By means of low-temperature FTIR spectroscopy, we revealed that the reactive cysteine is protonated in the triplet-excited state of the LOV2 domain of Adiantum phytochrome3 (phy3-LOV2) as well as its unphotolyzed state. Its hydrogen-bonding interaction is strengthened in the triplet-excited state, presumably with the FMN chromophore, and such strong interaction drives adduct formation in a microsecond timescale.

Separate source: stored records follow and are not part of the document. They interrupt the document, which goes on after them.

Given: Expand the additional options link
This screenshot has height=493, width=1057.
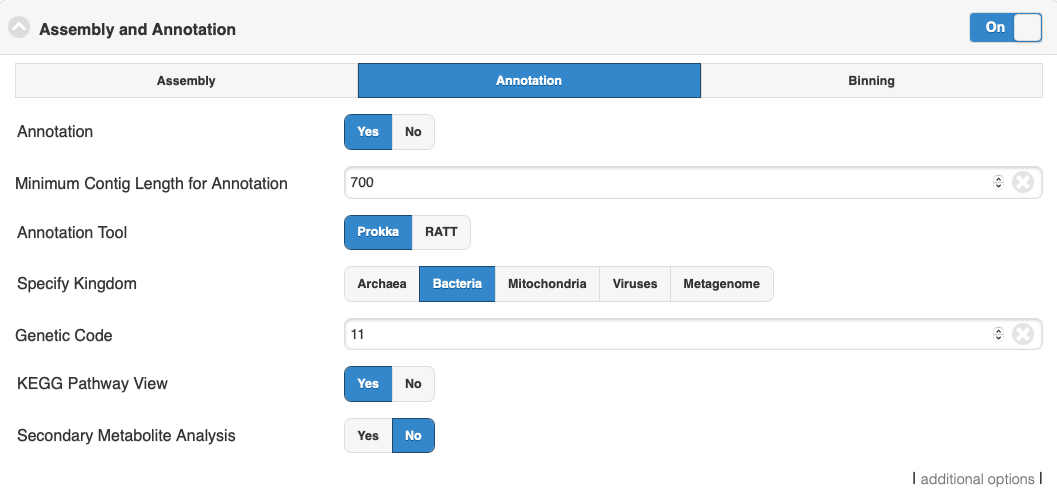Looking at the screenshot, I should [977, 480].
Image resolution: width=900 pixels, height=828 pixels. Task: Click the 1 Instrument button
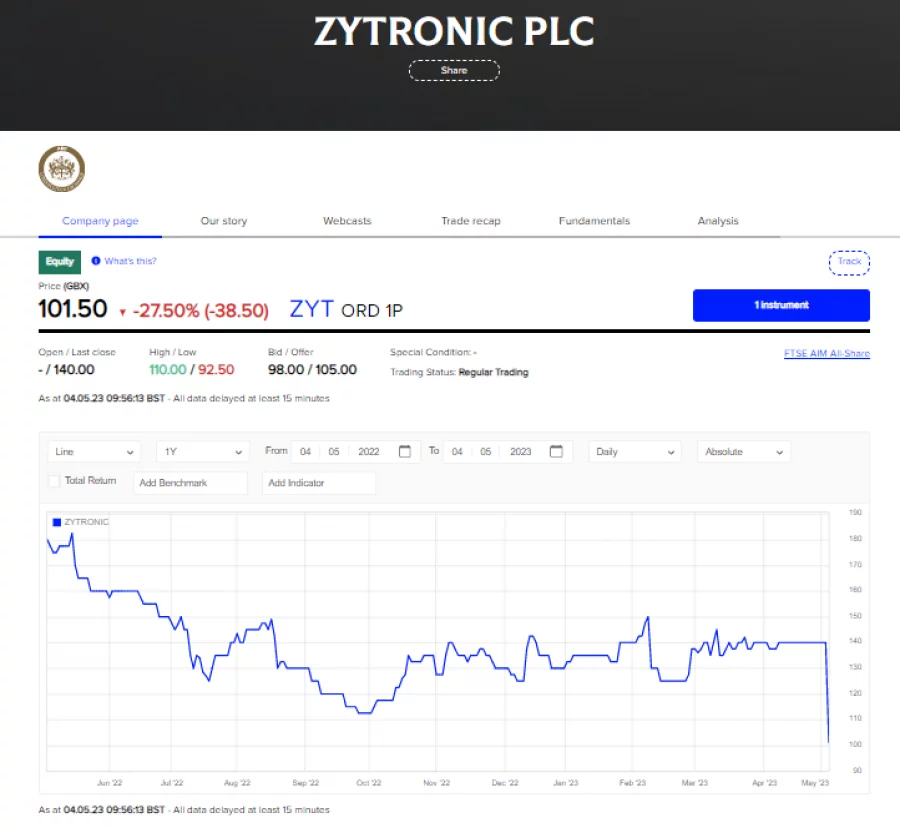781,305
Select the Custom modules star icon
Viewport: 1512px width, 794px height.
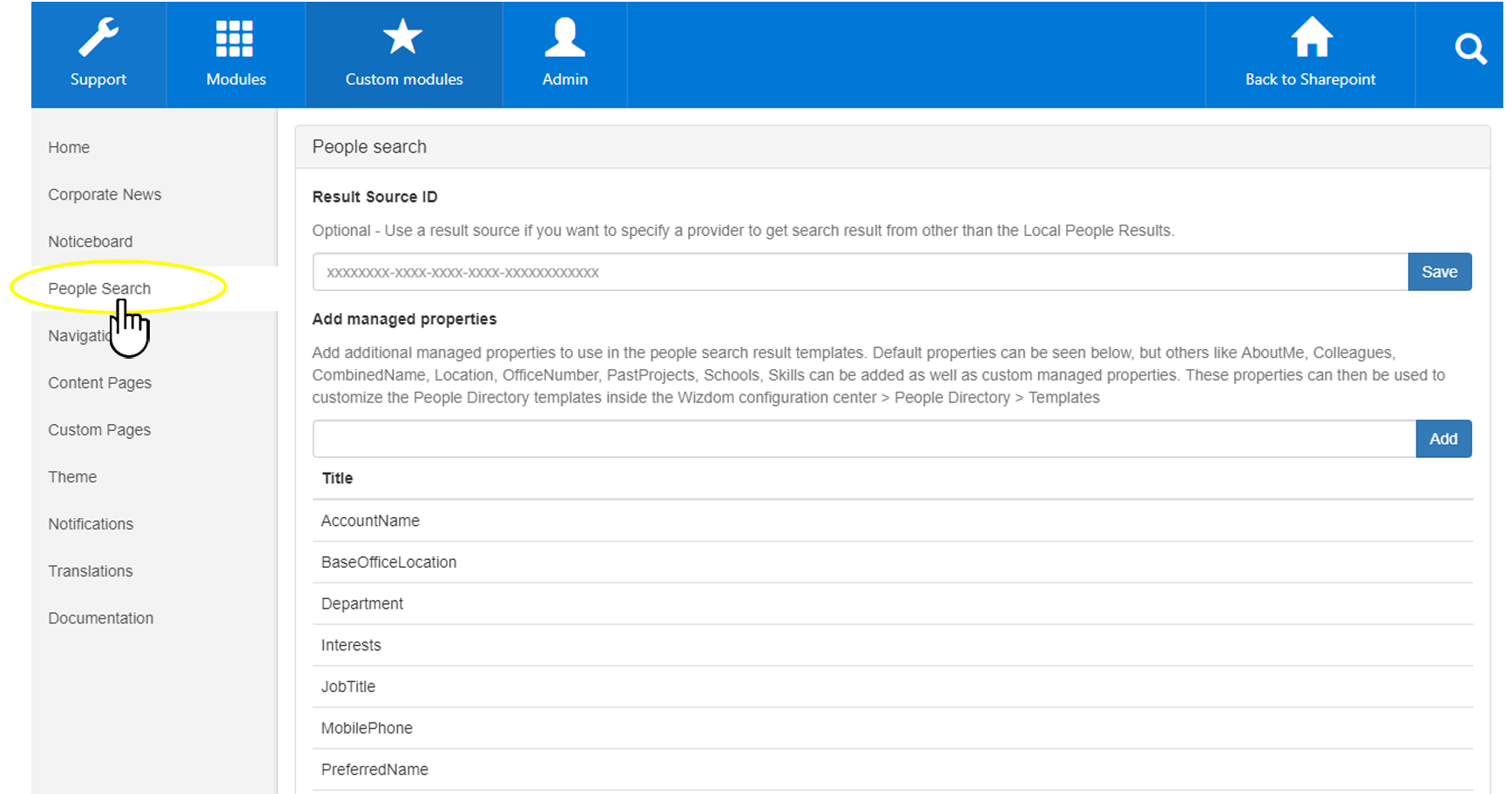tap(402, 38)
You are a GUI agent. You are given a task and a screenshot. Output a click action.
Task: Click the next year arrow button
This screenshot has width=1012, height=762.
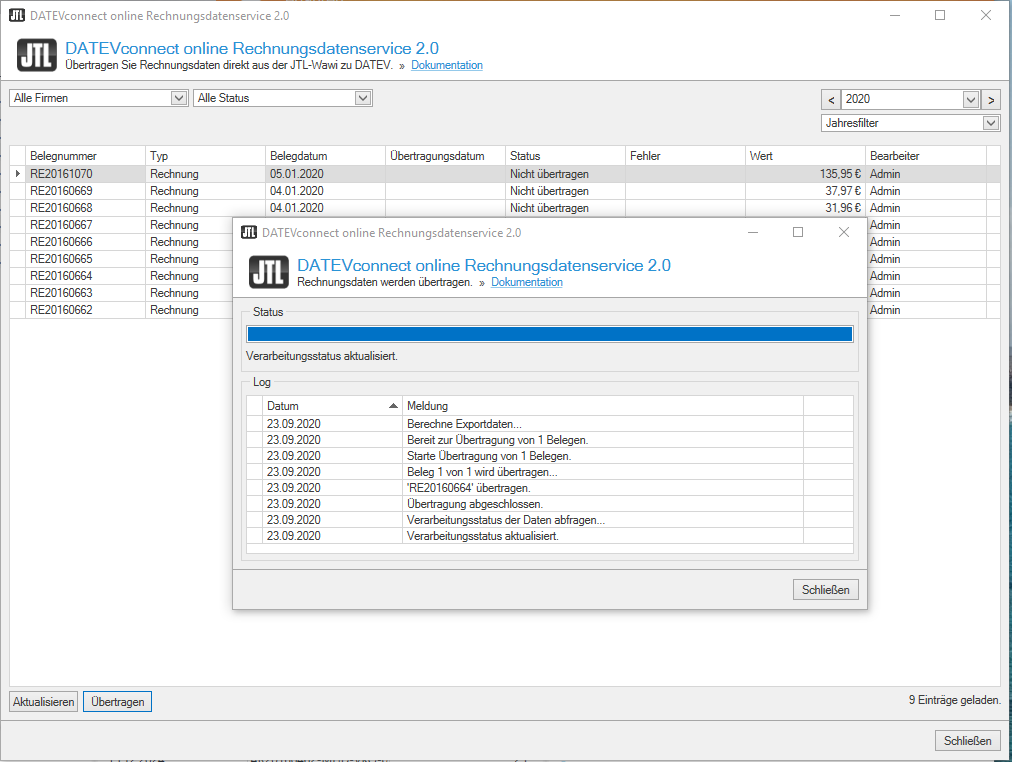click(990, 99)
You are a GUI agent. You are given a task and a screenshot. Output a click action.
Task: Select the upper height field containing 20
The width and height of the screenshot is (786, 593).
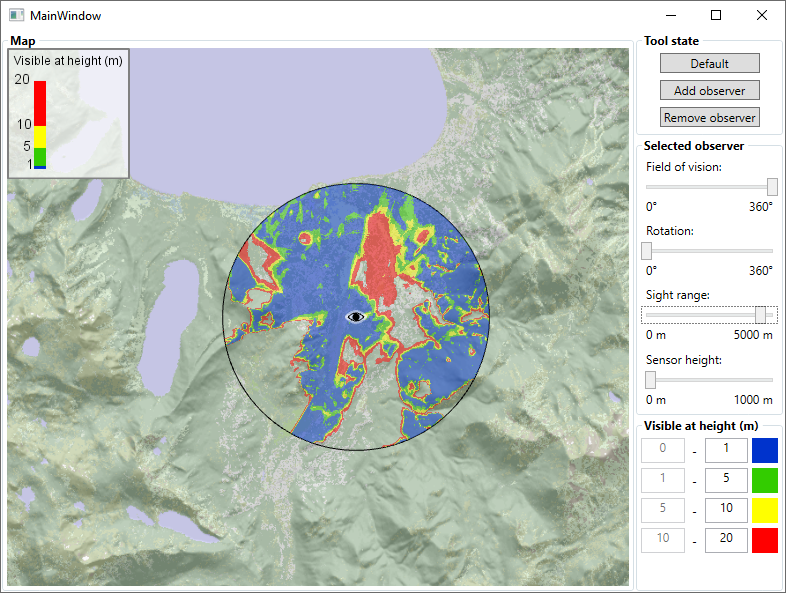pyautogui.click(x=726, y=540)
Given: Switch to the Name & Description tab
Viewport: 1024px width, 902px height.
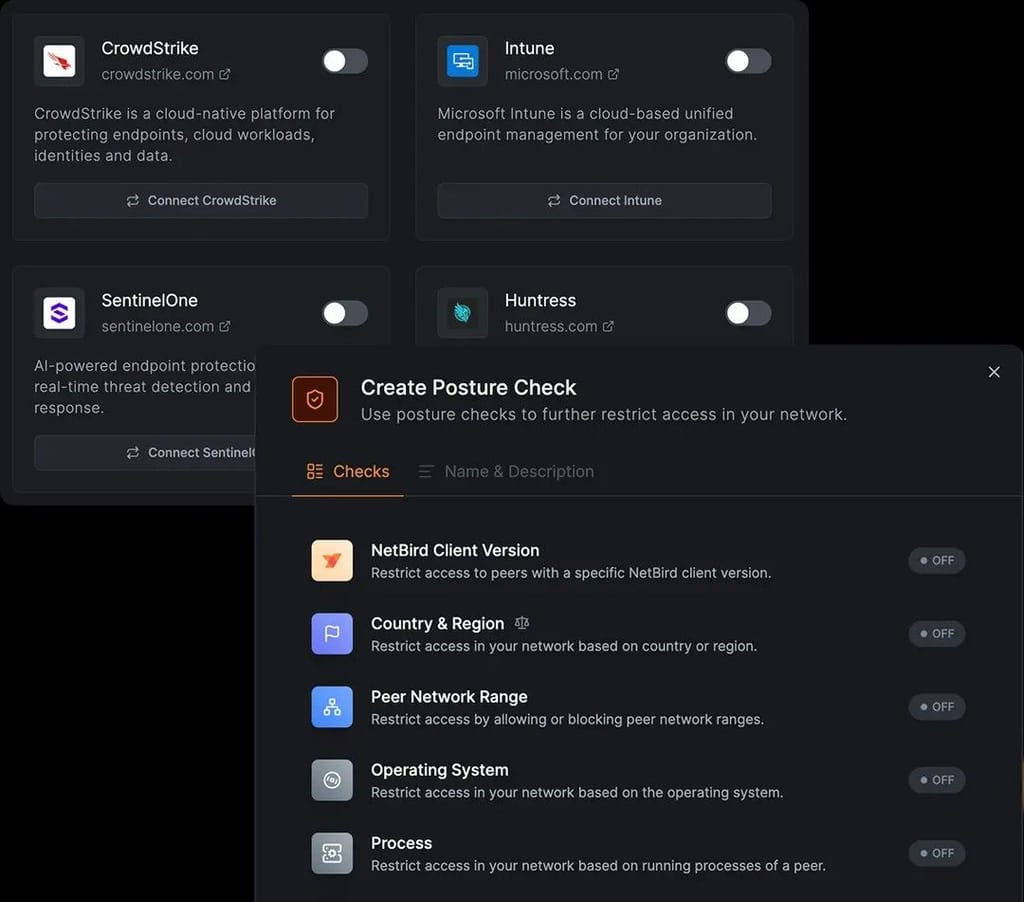Looking at the screenshot, I should pos(506,472).
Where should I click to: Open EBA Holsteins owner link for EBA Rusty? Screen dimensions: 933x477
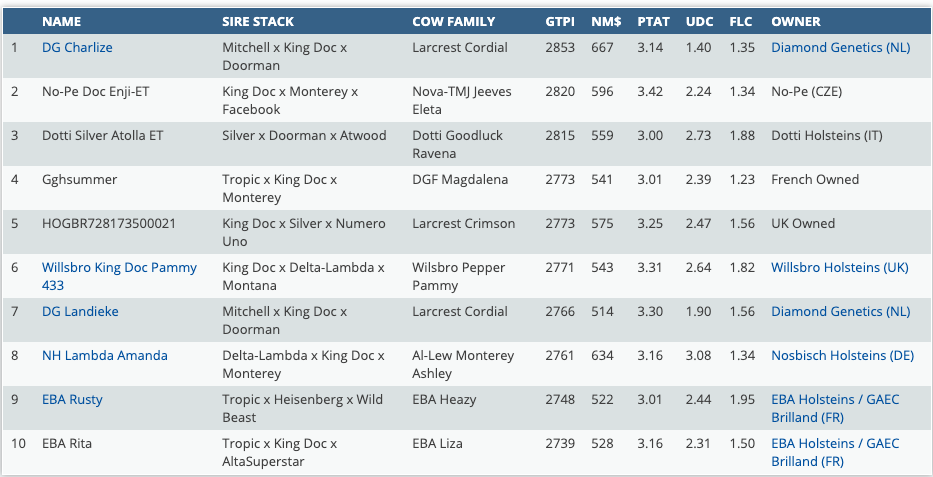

Phototropin has two LOV domains called LOV1 and LOV2. Why does it have two domains? A transgenic study suggested that only LOV2 is necessary in the function of phototropin, whereas X-ray structures are surprisingly similar between LOV1 and LOV2 domains. We compared protein structural changes between the LOV1 and LOV2 domains of phy3 by means of UV-visible and FTIR spevctroscopy. We found that protein structural changes are much larger in LOV2 than in LOV1, which is consistent with their functional roles. We concluded that plants utilize a unique protein architecture (LOV domain) for different functions by regulating their protein structural changes. Regarding the protein structural changes, we previously observed temperature-dependent FTIR spectral changes in the amide-I vibrational region of peptide backbone for phy3-LOV2, suggesting the progressive structural changes in the protein moiety. Since FMN also possesses two C=O groups, we assigned C=O stretching vibrations of FMN and protein by using ^<13>C-labeling in this article. Consequently, temperature-dependent amide-I bands are unequivocally assigned by separating the chromophore bands.